Seu olhar cruzou com o meu através do espelho, e por uns míseros segundos eu quase pude ver o meu antigo Max ali, sendo substituído logo em seguida por esse Max frio e seguro de si. “Por que, Max?” Eu tinha vontade de perguntar, tinha vontade de me agarrar a ele, fazê-lo ver, me olhar, mas eu sabia que de nada adiantaria, essa era uma luta perdida. Eu o vi se aproximar por trás de mim, segurando nos meus ombros, - Pronta, Evie? – Seu olhar encarava o meu, mas não havia nada para se ver ali. Assenti, e deixei que ele me encaminhasse.
“Eu não pertenço a isso. Não quero pertencer. Não quero palavras comedidas, frases decoradas e sorrisos frouxos.” Um pequeno sorriso se formou no meu rosto ao lembrar de Fábia “Evanna, essa gente recebe um tapa na cara com um sorriso nos lábios! E agradecem, ainda por cima. Como podem?!” “Não sei, Fab. Não sei, não é o meu mundo, não quero entender. Eu não quero entender.”
Fomos recepcionados por Margareth, sua animação seria quase contagiante, se seu sorriso não fosse tão forçado, “Mas Evie, será fácil você se adaptar a eles, lembra de Madagascar?! Sorria e acene. Sorria e acene” Um sorriso sincero se apossou dos meus lábios, e eu aproveitei para direciona-lo à Margareth, e pude sentir a aprovação de Max ao meu lado.

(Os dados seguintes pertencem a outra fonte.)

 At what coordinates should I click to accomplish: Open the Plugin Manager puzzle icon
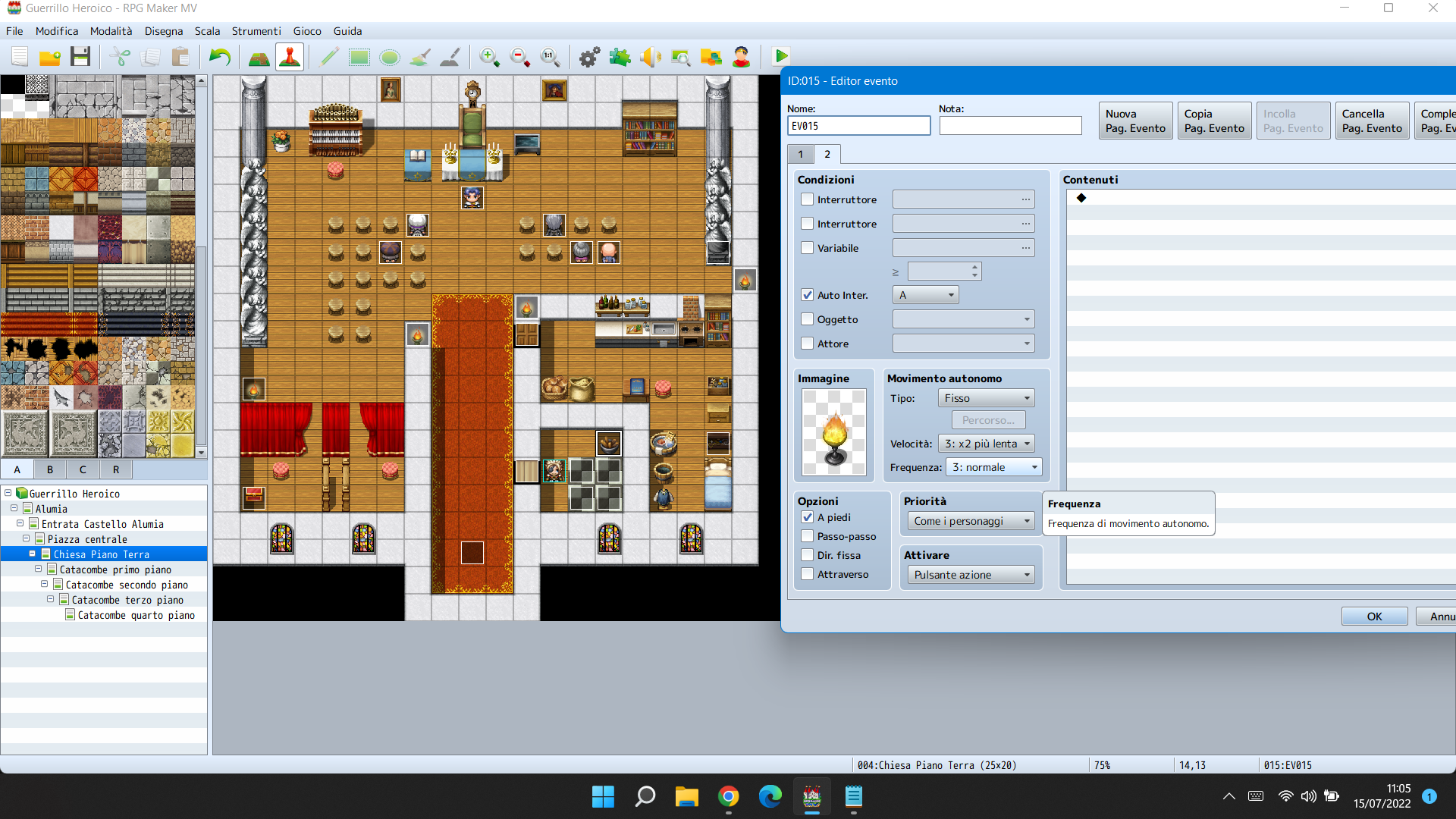click(620, 57)
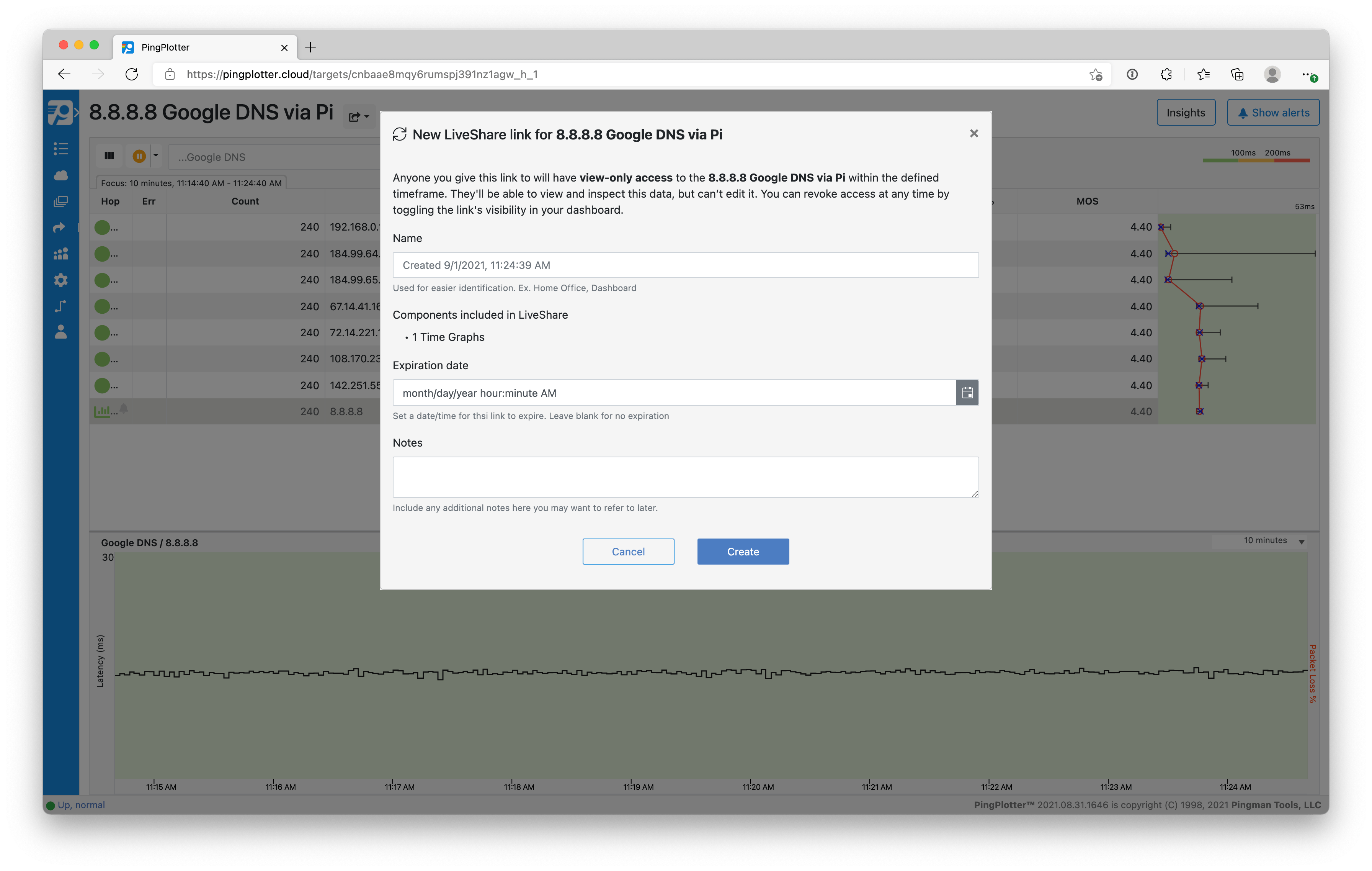Pause the trace with orange button
Screen dimensions: 1372x871
point(139,156)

Sendo deixada “aos cuidados” de Margareth, como se fosse uma criança pequena, observei Max se reunir com Brian, não sem antes este me cumprimentar ”amavelmente”. Enquanto Margareth me direcionava para a mesa, deixei meus pensamentos soltos, vagando por entre aqueles estranhos. “Você me disse, Jeff, que somos únicos, mas estou cercada por pessoas iguais, comedidas, sem vida. Seus gestos parecem ensaiados, como se tivessem ido à mesma escola, aprendido a chegar exatamente tantos minutos antes do jantar, falar exatamente as mesmas palavras, ter aquele tipo de reação diante de um assunto... Estou cercada por eles, todos iguais, e me sinto sufocada. Presa representando um papel que não me pertence.”
Assenti para Margareth, com um leve curvar de lábios, mesmo que eu não soubesse o que ela havia comentado, mas o fato de eu encontrar um pouco de emoção naqueles olhos, ainda que fossem de reprovação, me fez instintivamente segui-los até o ponto em que estavam fixos.
Meu olhar cruzou com o dele, e eu quase pude me sentir cair dentro daqueles olhos, dentro do brilho que havia ali de todas as emoções que ele já sentira. Eu queria poder me perder dentro daquelas emoções, como se assim pudesse tê-las em meus olhos também, mas sustentei o olhar apenas o permitido pela “etiqueta” e assenti em cumprimento.
“Um casamento de aparências, sem sentimentos. Como pude deixar isso acontecer comigo?” As palavras voltaram para mim tão afiadas que eu me encolhi por dentro, como se a dor da verdade estivesse tão nua e crua ali, que eu quase não poderia suportar. Fechei meus olhos por alguns míseros segundos, tentando em vão acalmar aquele turbilhão de emoções.
“Eu soube que ele queria entender.” Assenti para mim mesma, enquanto Margareth comentava sobre a falta de classe dos que não sabem o que significa um jantar com hora marcada. Eu não sorri, apenas encarei seu olhar, vendo que tipo de emoções passavam por ele.